Graph 10: The 10 Largest ETFs by Assets Under Management, March 31, 2026 (USD Billions)
Source: LSEG Lipper
A total of 3,292 of the 5,043 ETFs (primary share classes = portfolios) analyzed in this report showed net inflows of more than $10,000 each for Q1 2026, accounting for inflows of $647.3 bn. This meant the other 1,751 instruments faced no flows, or net outflows, for the month. Upon closer inspection, 726 of the 3,292 ETFs posting net inflows enjoyed inflows of more than $100 m over the course of Q1 2026—for a total of $598.7 bn. The best-selling ETF for Q1 2026 in the U.S. was State Street SPDR Portfolio S&P 500 ETF, which enjoyed estimated net inflows of $25.9 bn. It was followed by ProShares GENIUS Money Market ETF (+$21.8 bn) and Vanguard 500 Index Fund; ETF (+$18.9 bn).
Graph 11: The 10 Best-Selling ETFs, January 1 – March 31, 2026 (Euro Billions)
Source: LSEG Lipper
The flow pattern at the fund level indicated there was a lot of turnover and rotation during the month, but it also showed the concentration of the U.S. ETF industry even better than the statistics at the promoter or classification levels since the 10 best-selling ETFs account for 31.07% of the overall inflows.

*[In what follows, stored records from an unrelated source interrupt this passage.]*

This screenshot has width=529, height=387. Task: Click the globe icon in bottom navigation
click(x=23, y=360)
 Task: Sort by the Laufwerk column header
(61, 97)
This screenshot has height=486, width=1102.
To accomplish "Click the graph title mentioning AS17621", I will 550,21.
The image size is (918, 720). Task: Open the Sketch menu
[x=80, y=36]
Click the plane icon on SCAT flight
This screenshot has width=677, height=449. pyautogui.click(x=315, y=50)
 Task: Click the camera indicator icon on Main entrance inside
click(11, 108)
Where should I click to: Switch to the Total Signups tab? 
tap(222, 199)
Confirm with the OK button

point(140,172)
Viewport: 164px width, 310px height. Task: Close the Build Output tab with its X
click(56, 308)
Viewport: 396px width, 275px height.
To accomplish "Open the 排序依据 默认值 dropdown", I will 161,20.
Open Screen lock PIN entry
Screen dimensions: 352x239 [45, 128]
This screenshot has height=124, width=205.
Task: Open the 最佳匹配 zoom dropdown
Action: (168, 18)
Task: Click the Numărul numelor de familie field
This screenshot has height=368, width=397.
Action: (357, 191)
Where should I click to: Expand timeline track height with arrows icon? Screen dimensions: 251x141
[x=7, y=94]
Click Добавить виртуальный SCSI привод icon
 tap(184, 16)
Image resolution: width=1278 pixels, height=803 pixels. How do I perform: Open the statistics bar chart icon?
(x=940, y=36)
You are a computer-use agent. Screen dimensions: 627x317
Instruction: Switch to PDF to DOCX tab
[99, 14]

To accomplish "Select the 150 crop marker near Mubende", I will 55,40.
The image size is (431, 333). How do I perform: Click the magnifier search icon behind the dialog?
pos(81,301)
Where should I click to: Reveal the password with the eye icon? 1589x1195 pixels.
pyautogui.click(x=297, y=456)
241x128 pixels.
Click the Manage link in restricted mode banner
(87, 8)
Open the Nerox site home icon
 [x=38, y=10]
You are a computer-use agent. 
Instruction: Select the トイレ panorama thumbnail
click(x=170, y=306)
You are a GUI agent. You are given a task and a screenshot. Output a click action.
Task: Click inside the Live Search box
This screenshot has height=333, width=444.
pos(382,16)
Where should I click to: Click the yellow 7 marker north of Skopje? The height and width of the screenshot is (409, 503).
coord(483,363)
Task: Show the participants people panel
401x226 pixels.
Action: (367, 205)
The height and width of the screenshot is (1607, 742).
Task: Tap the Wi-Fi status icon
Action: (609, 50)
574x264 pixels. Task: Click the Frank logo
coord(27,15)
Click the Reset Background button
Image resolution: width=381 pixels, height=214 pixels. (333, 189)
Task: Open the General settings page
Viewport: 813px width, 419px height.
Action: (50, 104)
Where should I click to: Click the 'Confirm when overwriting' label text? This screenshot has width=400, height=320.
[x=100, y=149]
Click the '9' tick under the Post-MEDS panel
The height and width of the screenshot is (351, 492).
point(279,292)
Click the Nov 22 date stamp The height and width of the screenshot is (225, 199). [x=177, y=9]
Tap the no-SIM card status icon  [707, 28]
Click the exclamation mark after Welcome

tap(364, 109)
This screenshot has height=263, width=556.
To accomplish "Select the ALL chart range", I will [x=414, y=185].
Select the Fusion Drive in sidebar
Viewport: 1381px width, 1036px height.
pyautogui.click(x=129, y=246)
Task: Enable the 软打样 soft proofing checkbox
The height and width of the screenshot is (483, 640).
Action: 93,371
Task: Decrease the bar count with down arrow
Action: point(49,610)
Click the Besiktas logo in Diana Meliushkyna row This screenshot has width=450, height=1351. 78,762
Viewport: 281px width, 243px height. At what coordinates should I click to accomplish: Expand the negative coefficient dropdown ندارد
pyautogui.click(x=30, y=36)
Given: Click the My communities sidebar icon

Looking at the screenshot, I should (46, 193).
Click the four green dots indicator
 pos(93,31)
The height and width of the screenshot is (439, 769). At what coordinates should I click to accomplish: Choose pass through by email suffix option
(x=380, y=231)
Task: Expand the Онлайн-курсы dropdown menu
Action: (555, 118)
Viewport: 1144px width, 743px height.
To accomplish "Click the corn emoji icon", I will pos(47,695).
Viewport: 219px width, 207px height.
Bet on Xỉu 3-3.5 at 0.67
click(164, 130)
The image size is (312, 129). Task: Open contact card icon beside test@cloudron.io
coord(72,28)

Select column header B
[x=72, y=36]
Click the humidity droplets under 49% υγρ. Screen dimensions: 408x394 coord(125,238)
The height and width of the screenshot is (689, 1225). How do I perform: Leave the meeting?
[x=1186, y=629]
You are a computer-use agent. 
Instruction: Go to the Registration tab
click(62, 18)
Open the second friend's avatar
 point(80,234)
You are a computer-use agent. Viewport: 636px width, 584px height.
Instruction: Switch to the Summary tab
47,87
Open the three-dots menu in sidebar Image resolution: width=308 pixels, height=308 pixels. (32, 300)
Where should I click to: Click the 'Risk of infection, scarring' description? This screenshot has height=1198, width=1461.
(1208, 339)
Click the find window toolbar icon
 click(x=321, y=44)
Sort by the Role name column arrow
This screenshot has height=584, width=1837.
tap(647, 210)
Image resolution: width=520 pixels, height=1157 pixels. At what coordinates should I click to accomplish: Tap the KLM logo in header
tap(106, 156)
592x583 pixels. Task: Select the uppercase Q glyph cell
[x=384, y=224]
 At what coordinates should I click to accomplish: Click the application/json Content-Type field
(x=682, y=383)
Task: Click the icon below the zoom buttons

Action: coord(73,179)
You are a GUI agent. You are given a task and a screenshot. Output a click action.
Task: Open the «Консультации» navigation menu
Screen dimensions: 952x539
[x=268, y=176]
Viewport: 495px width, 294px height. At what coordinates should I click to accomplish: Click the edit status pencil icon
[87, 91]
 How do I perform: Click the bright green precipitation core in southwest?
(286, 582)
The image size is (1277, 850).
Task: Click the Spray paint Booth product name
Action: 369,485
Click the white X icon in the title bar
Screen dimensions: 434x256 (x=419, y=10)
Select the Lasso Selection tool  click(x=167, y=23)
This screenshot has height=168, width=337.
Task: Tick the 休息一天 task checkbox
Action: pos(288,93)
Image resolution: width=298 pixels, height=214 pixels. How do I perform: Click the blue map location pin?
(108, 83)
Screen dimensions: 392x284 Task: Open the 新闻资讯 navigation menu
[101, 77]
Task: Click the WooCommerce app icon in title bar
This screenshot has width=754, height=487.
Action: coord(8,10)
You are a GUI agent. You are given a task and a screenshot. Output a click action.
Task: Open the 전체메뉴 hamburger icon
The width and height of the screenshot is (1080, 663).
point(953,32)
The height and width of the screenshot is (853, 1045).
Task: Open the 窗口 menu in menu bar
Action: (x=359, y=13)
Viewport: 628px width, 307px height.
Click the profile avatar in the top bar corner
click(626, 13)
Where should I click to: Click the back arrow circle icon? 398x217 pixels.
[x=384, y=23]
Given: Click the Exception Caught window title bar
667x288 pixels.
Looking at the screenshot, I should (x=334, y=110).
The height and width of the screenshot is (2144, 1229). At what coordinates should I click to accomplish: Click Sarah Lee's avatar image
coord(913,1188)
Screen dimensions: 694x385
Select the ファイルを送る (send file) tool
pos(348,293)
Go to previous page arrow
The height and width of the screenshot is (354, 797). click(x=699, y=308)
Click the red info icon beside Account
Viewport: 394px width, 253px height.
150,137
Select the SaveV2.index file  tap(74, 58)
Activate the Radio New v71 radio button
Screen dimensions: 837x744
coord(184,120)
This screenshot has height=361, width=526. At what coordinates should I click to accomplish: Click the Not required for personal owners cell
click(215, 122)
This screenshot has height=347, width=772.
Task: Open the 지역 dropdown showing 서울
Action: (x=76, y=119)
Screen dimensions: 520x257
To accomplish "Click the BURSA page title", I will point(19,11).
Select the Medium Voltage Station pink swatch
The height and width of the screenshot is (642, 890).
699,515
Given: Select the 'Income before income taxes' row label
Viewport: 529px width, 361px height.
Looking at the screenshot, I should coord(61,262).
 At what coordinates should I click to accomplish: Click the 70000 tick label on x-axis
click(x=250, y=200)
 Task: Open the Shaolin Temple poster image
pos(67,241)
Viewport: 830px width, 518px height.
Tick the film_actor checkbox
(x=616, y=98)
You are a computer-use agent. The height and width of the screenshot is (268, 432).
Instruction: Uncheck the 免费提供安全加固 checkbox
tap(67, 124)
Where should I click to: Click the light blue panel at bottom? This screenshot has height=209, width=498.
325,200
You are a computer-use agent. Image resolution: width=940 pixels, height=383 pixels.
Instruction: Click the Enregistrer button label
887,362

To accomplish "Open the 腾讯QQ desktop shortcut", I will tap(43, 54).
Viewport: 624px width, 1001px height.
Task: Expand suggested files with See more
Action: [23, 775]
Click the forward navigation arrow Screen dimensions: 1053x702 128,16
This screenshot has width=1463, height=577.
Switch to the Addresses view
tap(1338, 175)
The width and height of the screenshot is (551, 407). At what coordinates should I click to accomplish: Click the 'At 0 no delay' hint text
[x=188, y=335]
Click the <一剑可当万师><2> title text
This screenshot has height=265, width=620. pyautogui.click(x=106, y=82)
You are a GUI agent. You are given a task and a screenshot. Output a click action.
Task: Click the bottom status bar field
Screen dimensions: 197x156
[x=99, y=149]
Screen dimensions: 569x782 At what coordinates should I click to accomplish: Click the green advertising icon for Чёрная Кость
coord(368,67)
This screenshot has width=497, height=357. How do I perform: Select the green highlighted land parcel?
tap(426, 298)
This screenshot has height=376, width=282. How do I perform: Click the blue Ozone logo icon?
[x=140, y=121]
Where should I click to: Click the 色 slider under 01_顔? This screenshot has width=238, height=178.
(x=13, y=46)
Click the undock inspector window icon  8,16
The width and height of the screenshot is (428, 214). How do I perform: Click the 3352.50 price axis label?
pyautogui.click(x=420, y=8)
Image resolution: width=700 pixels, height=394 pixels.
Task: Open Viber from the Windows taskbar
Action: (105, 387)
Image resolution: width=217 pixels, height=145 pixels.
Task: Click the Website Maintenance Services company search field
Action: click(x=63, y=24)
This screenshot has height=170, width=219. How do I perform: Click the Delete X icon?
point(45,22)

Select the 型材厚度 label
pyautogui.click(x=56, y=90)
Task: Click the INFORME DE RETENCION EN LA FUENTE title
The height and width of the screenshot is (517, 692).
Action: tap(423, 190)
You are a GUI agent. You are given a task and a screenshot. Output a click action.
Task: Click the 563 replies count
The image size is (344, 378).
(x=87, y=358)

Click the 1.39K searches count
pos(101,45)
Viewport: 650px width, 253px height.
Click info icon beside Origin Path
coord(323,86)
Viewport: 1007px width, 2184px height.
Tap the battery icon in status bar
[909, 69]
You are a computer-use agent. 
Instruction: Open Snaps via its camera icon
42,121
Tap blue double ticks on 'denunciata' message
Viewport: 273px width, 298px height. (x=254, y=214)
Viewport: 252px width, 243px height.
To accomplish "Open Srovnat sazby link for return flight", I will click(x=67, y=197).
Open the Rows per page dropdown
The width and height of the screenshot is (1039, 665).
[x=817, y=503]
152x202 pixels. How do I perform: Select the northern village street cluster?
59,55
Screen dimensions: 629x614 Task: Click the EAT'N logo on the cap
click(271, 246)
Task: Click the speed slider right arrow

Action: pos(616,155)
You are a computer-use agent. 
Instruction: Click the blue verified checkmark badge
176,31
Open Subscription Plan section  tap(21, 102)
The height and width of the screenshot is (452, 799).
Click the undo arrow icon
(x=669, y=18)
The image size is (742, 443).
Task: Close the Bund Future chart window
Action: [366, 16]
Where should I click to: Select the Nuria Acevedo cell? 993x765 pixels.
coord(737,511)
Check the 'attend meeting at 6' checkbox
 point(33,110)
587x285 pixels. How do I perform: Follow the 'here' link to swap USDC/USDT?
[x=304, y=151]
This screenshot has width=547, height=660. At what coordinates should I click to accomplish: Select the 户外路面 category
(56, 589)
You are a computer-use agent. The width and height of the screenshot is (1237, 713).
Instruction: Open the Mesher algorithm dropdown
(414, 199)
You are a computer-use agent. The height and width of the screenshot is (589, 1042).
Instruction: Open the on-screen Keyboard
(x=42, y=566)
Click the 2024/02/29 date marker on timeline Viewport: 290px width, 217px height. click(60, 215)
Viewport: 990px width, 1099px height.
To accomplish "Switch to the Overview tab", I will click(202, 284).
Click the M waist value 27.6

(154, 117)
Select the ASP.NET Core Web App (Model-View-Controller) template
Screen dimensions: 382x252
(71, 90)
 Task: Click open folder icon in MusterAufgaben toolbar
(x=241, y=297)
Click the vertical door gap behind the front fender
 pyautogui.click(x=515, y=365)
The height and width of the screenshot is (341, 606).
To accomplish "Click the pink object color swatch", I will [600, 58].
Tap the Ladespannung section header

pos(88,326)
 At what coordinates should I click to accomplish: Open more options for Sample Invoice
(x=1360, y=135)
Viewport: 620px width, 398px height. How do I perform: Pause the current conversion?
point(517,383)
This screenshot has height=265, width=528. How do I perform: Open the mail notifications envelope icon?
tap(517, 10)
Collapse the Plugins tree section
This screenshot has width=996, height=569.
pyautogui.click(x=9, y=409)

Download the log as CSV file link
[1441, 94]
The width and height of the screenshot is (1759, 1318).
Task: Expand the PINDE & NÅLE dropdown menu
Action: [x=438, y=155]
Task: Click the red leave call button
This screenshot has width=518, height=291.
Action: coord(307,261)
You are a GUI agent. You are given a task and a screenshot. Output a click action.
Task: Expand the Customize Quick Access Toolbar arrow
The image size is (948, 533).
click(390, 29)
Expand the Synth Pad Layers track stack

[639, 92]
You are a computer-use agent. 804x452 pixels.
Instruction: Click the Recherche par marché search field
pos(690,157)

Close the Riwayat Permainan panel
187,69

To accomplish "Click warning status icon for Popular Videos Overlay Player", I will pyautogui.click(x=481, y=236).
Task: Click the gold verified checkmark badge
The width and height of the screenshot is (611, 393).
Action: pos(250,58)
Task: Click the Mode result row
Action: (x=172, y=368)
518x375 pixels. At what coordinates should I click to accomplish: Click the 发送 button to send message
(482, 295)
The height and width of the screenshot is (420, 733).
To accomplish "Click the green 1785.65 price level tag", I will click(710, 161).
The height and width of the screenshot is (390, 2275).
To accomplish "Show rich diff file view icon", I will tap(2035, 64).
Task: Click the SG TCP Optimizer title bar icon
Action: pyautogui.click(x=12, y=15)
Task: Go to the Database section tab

Given its size and the overall trend for net sales at the promoter level, it was surprising that only three of the 10 best-selling funds for Q1 2026 were issued by iShares. These iShares ETFs accounted for estimated net inflows of $33.5 bn. Meanwhile, iShares’ main competitor Vanguard issued four of the 10 best-selling ETFs in the U.S. which accounted for estimated net inflows of $51.9 bn.
The views expressed are the views of the author, not necessarily those of LSEG.
This article is for information purposes only and does not constitute any investment advice.